#### [Consigne]
Poursuivez le récit ancien de la bataille contre les Flamands en reprenant juste après sa dernière phrase.

#### [Passage source]
==*==

De tout ce faire l’arrière-garde fut signifiée, dont le comte d’Eu, le comte de Blois, le comte de Saint-Pol, le comte de Harecourt, le sire de Châtillon, le sire de Fère étoient chefs. Et là leva ce jour de-lez le comte de Blois, le jeune sire de Havreech bannière ; et fit le comte chevaliers, messire Thomas de Distre et messire Jacques de Havreech, bâtard. Il y ot fait ce jour, par le record et rapport des hérauts, quatre cent et soixante et sept chevaliers.

Adonc se départirent du roi, quand ils orent fait leur rapport, le sire de Cliçon, messire Jean de Vienne et messire Guillaume de Langres, et s’en vinrent en l’avant-garde, car ils en étoient. Assez tôt après fut développée l’oriflambe, laquelle messire Piètre de Villiers portoit ; et veulent aucuns gens dire, si comme on trouve anciennement escript, que on ne la vit oncques déployer sur chrétiens, fors que là ; et en fut grand’question sur ce voyage si on la développeroit ou non. Toutefois plusieurs raisons considérées, finalement il fut déterminé du déployer, pour la cause de ce que les Flamands tenoient opinion contraire du pape Clément, et se nommoient en créance Urbanistes : dont les François dirent qu’ils étoient incrédules et hors de foi. Ce fut la principale cause pourquoi elle fut apportée en Flandre et développée. Celle oriflambe est une digne bannière et enseigne ; et fut envoyée du ciel par grand mystère, et est en manière d’un gonfanon ; et est grand confort le jour à ceux qui la voient. Encore montra-t-elle là de ses vertus ; car toute la matinée il avoit fait si grand’bruine et si épaisse, que à peine pouvoit-on voir l’un l’autre ; mais si très tôt que le chevalier qui la portoit la développa et qu’il leva la lance contremont, celle bruine à une fois chey et se dérompit ; et fut le ciel aussi pur, aussi clair et l’air aussi net que on l’avoit point vu en devant de toute l’année[1], dont les seigneurs de France furent moult réjouis, quand ils virent ce beau jour venu, et ce soleil luire, et qu’ils purent voir au loin et autour d’eux, devant et derrière ; et se tinrent moult à reconfortés, et à bonne cause. Là étoit-ce grand’beauté de voir ces bannières, ces bassinets, ces belles armures, ces fers de lances clairs et appareillés, ces pennons et ces armoiries. Et se taisoient tous coys ni nul ne sonnoit mot, mais regardoient ceux qui devant étoient la grosse bataille des Flamands tout en une, qui approchoit durement ; et venoient le pas tous serrés, les plançons tout droits levés contremont ; et sembloient des hanstes[2] que ce fût un bois, tant y en avoit grand’multitude et grand’foison.

==*==

#### [Segment de données]
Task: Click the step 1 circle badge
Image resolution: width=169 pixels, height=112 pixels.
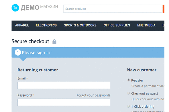Action: tap(18, 52)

==*==

#### [Corrigé]
CHAPITRE CXCVII.


Comment le jeudi au matin Philippe d’Artevelle et les Flamands furent combattus et déconfits par le roi de France sur le Mont-d’Or et au val emprès la ville de Rosebecque.


Je fus adonc informé du seigneur de Esconnevort, et me dit qu’il vit, et aussi firent plusieurs autres, quand l’oriflambe fut déployée et la bruine chue, un blanc coulon voler et faire plusieurs vols par dessus la bataille du roi ; et quand il ot assez volé, et que on se dobt combattre et assembler aux ennemis, il se alla asseoir sur une des bannières du roi. Donc on tint ce à grand’signifiance de bien. Or approchèrent les Flamands, et commencèrent à traire et à jeter des bombardes et des canons gros carreaux empennés d’airain ; ainsi se commença la bataille. Et en ot le roi de France et sa bataille et ses gens le premier rencontre, qui leur fut moult dur ; car ces Flamands, qui descendoient orgueilleusement et de grand’volonté, venoient roids et durs, et boutoient, en venant, de l’épaule et de la poitrine, ainsi comme sangliers tout forcenés, et étoient si fort entrelacés ensemble que on ne les pouvoit ouvrir ni dérompre.

Là furent du côté des François et par le trait des bombardes et des canons premièrement morts : le sire de Waurin, banneret, Morelet de Hallewyn et Jacques d’Erck. Adonc fut la bataille du roi reculée : mais l’avant-garde et l’arrière-garde aux deux ailes passèrent outre et enclouirent ces Flamands, et les mirent à l’étroit. Je vous dirai comment. Sur ces deux ailes gens d’armes les commencèrent à pousser de leurs roides lances à longs fers et durs de Bor-

  1. Les Chroniques de France, le moine de Saint-Denis, Juvénal des Ursins et tous les chroniqueurs français font mention du même miracle.
  2. Bois de lances.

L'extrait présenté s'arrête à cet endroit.